** Opening INFORMATION SHOWN block **

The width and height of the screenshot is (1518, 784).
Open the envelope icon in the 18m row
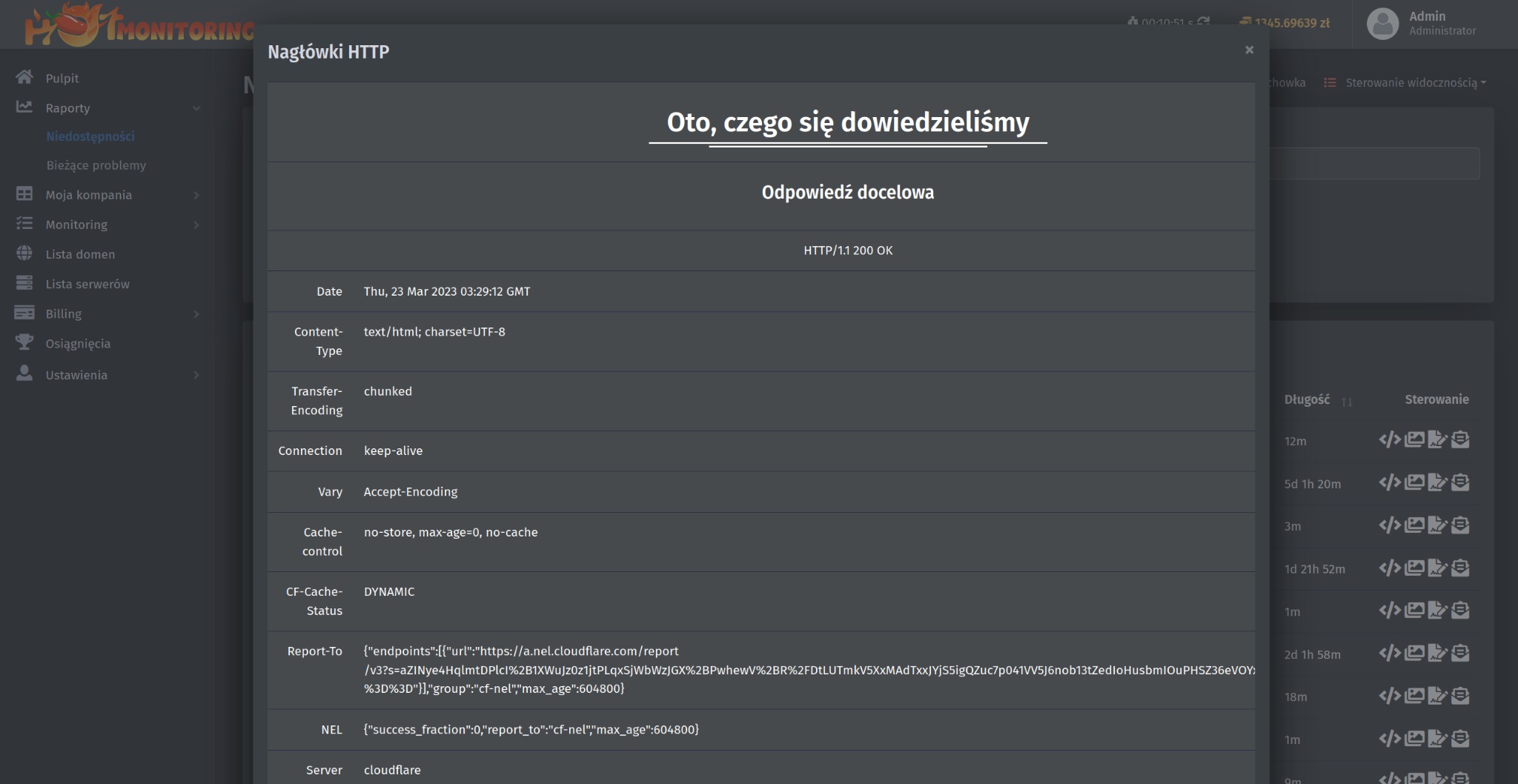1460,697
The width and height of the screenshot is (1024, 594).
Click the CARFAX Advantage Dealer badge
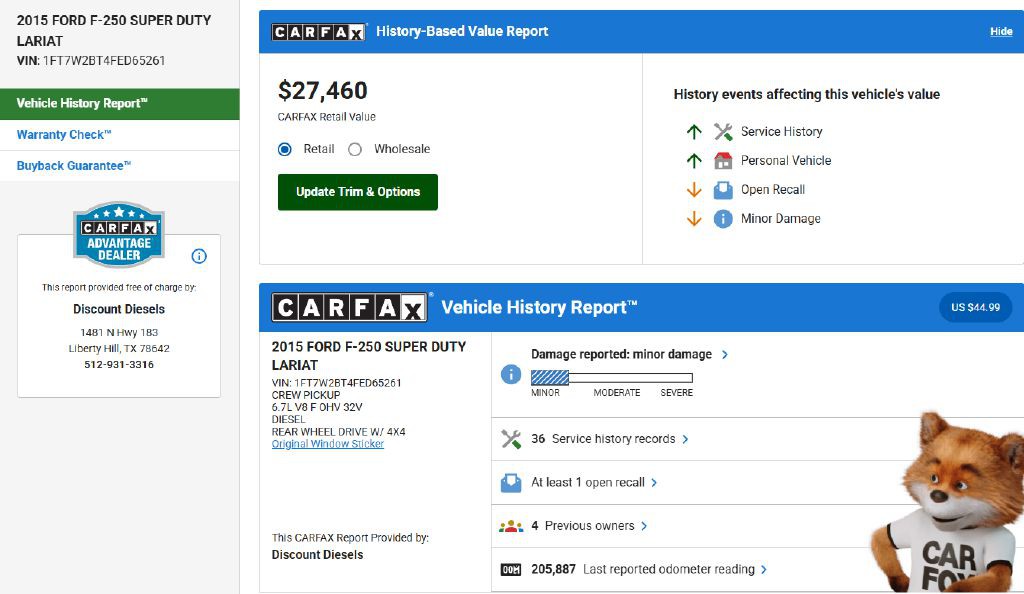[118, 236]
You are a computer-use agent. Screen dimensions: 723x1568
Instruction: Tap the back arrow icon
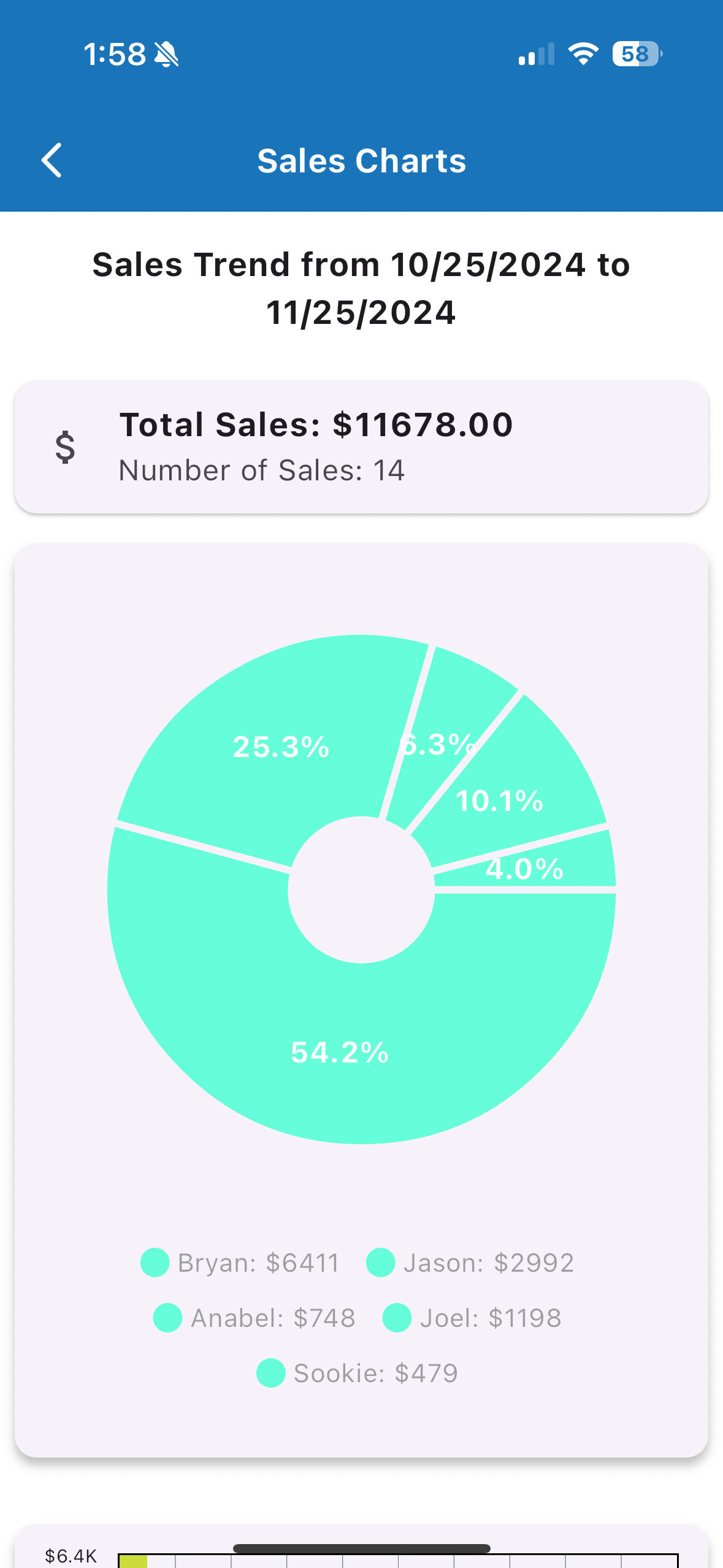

** Closing INFORMATION SHOWN block **

TO DO – Reproduce all the records verbatim, excluding images.

ANSWER SPACE –
The width and height of the screenshot is (1518, 784).
Open the envelope icon in the 18m row
1460,697
The width and height of the screenshot is (1024, 594).
Click the CARFAX Advantage Dealer badge
[118, 236]
You are a computer-use agent. Screen dimensions: 723x1568
Instruction: Tap the back arrow icon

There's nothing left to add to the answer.